Dans une première période, ses peintures procèdent d'une recherche de rythmes statiques, puis, au début des années cinquante, il fait retour au néo-cubisme de Juan Gris. Enfin, à partir de 1954, il se tourne vers l'abstraction. Comme il le déclare lui-même, Jacques Busse a préféré "l'intérêt et le plaisir de voyager à l'intérieur de la peinture à l'obligation qu'exige le marché de l'art de s'en tenir à la répétition d'une seule et même manière identifiable. "La constante, précisait-il cependant, c'est la construction rythmique de la toile." Autres constantes : le sens de l'équilibre, l'élégance du geste, l'économie des moyens, l'adéquation des matériaux, la parfaite maîtrise de son art. "Il ne perdait jamais son temps à chercher l'inspiration. Le tableau était déjà dans sa tête."

Humaniste et homme de culture, ce qui n'était pas rare chez les artistes de sa génération, Jacques Busse a entretenu un dialogue fertile avec des poètes comme Raymond Queneau ou Christian Morgenstein.

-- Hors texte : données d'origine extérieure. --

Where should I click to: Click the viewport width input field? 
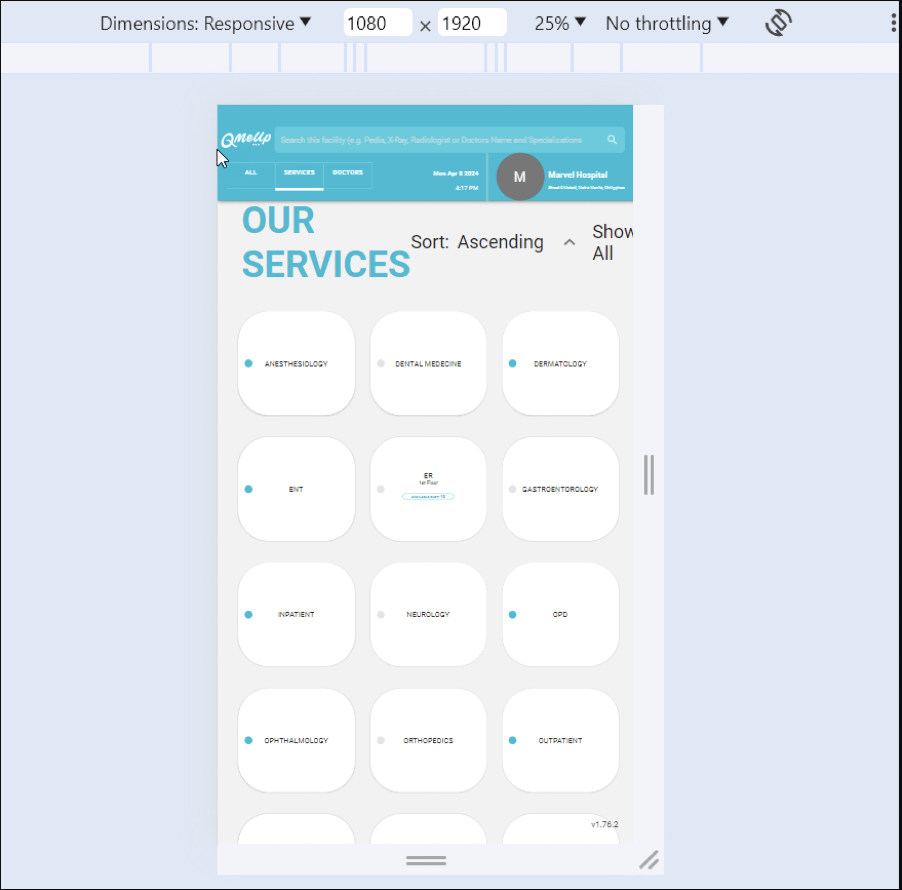click(x=377, y=24)
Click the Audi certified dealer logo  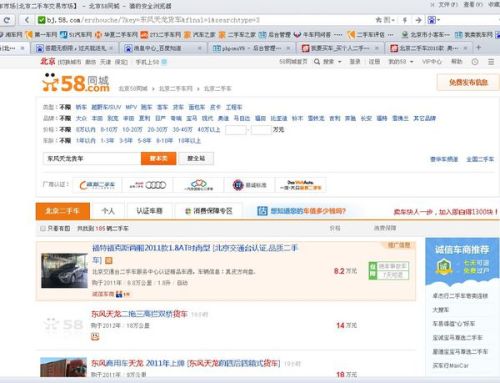(148, 185)
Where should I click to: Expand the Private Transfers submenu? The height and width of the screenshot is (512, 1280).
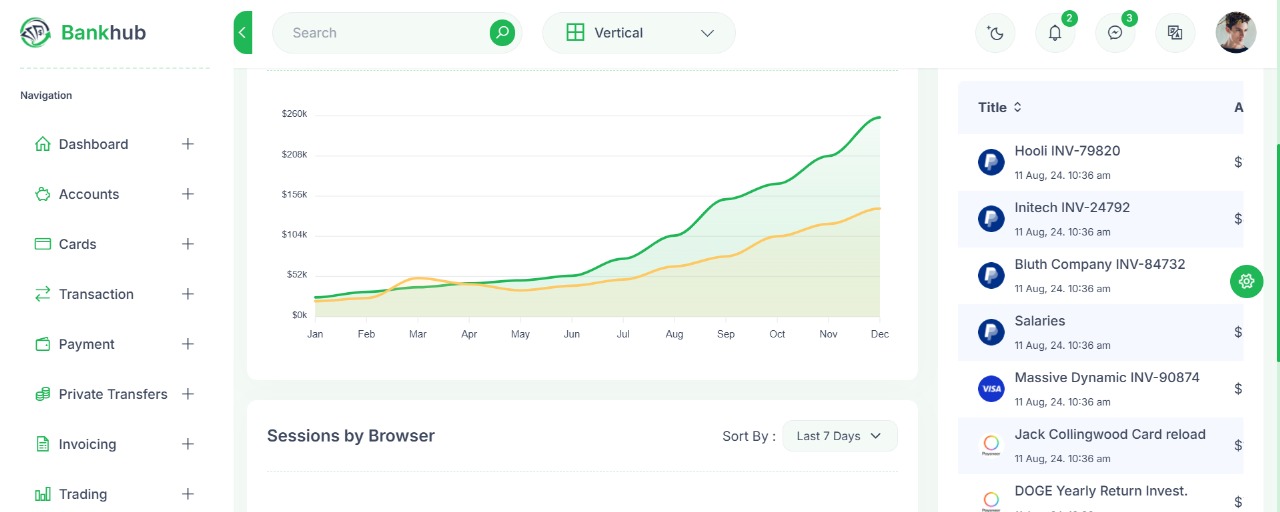pos(187,394)
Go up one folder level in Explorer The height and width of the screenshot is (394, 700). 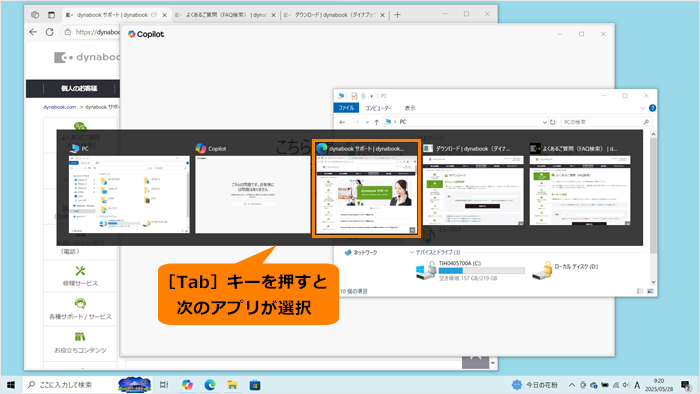click(x=376, y=122)
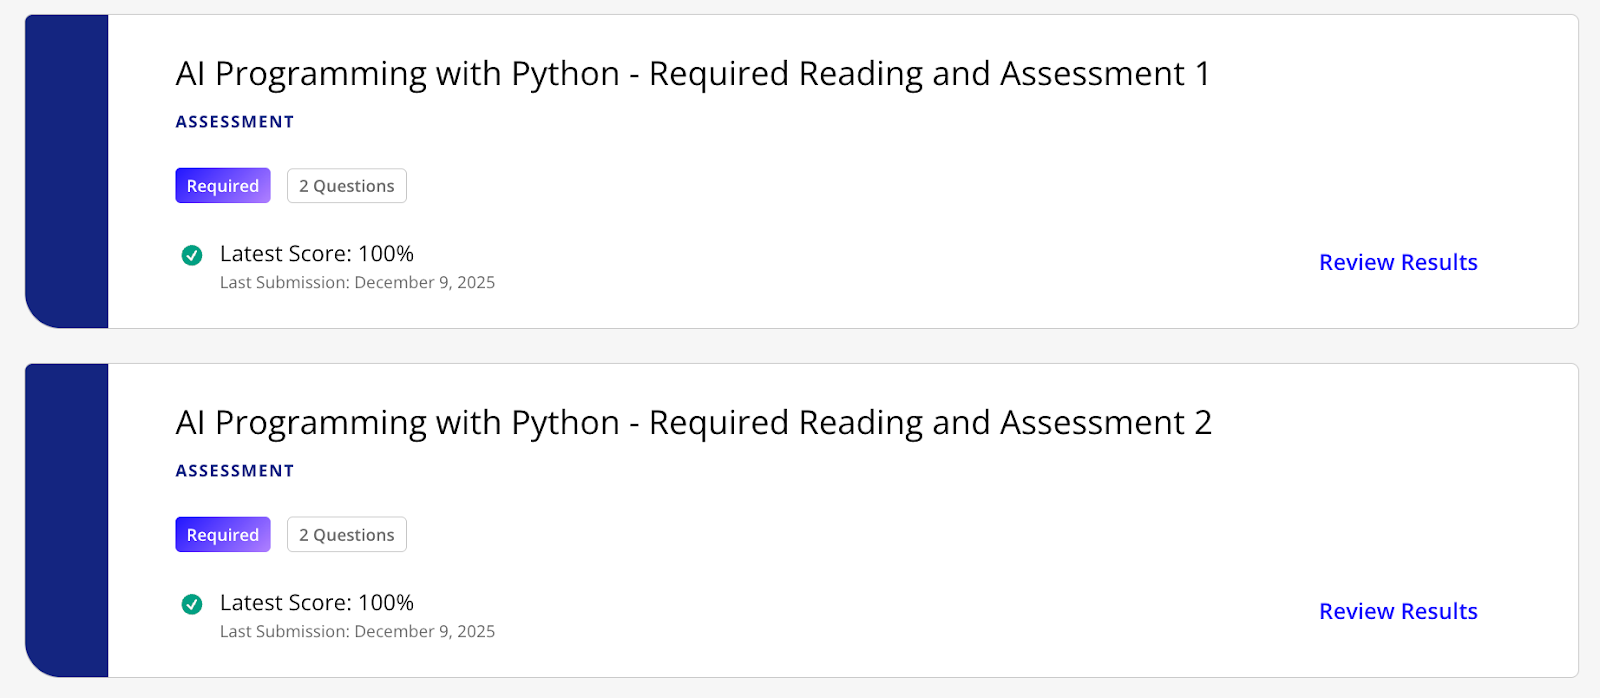Click the Required badge on Assessment 2
This screenshot has width=1600, height=698.
click(x=223, y=535)
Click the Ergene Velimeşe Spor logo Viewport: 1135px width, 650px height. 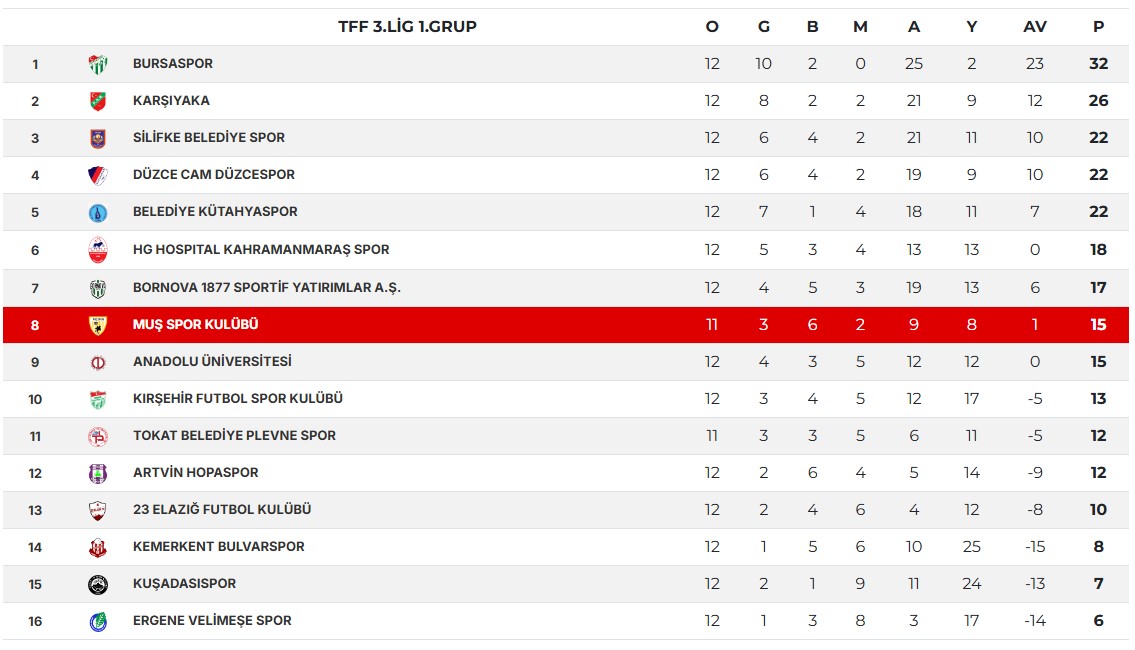pyautogui.click(x=98, y=621)

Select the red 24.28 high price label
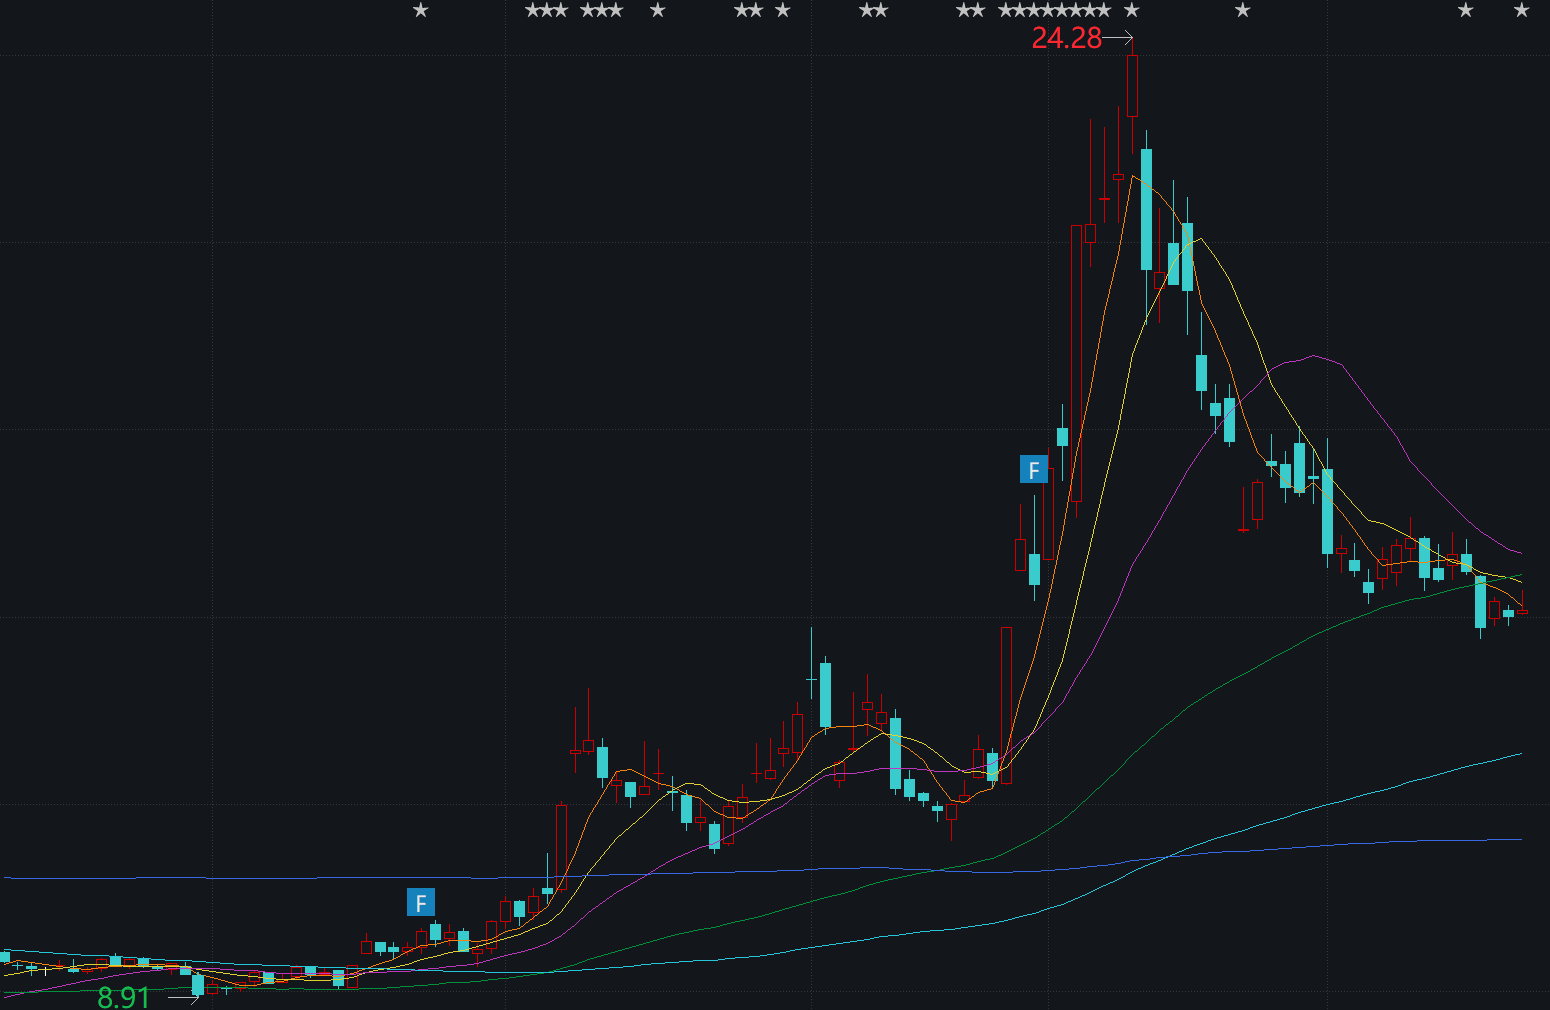pos(1066,38)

Il a traduit de la langue allemande les Chansons du Gibet. D'André Frénaud, il a illustré le recueil La sorcière de Rome. Jacques Busse a également publié un ouvrage théorique sur l'impressionnisme et un petit livre à l'humour grinçant Propos d'ivrogne, publié aux éditions Obsidiane.

Parce qu'il fut, justement, un homme de culture, Jacques Busse a toujours refusé de prendre au sérieux les émules sans humour de Marcel Duchamp, le terrorisme intellectuel des théoriciens impuissants de "la mort de l'art" et la dictature des inconditionnels des "installations" et autres "vidéos". Loin des jeux stériles et des modes intellectuelles, le peinture fut pour lui une aventure totale, sensuelle, physique et mentale.

Nulle complaisance romantique, nul goût du pittoresque, nulle nostalgie dans la série des Thermes (Carracala et Zaghouan). Il n'y a rien derrière ces façades aveugles. On dirait que l'homme s'est absenté définitivement de ces constructions qu'il a pourtant conçues, comme s'il ne savait plus les habiter. "L'architecture tend vers l'inhumain, la Tour de Babel", semble avertir le peintre à travers ces "Leçons de Ténèbres". On est frappé dans un premier temps par une certaine froideur, mais un examen plus attentif montre que la rigueur n'exclut pas une certaine liberté, ne serait-ce que dans la trace du geste qui reste visible.

"Si je voulais par le langage, figurer à la fois la fougue et la réserve de ce peintre, je bannirais les adjectifs, a dit de lui le poète Jean Tardieu. Adieu pigments, perfides attraits ! Je ne garderais que les verbes, l'acte pur. Ainsi le geste d'écrire percerait sans délai les "noirs desseins des choses."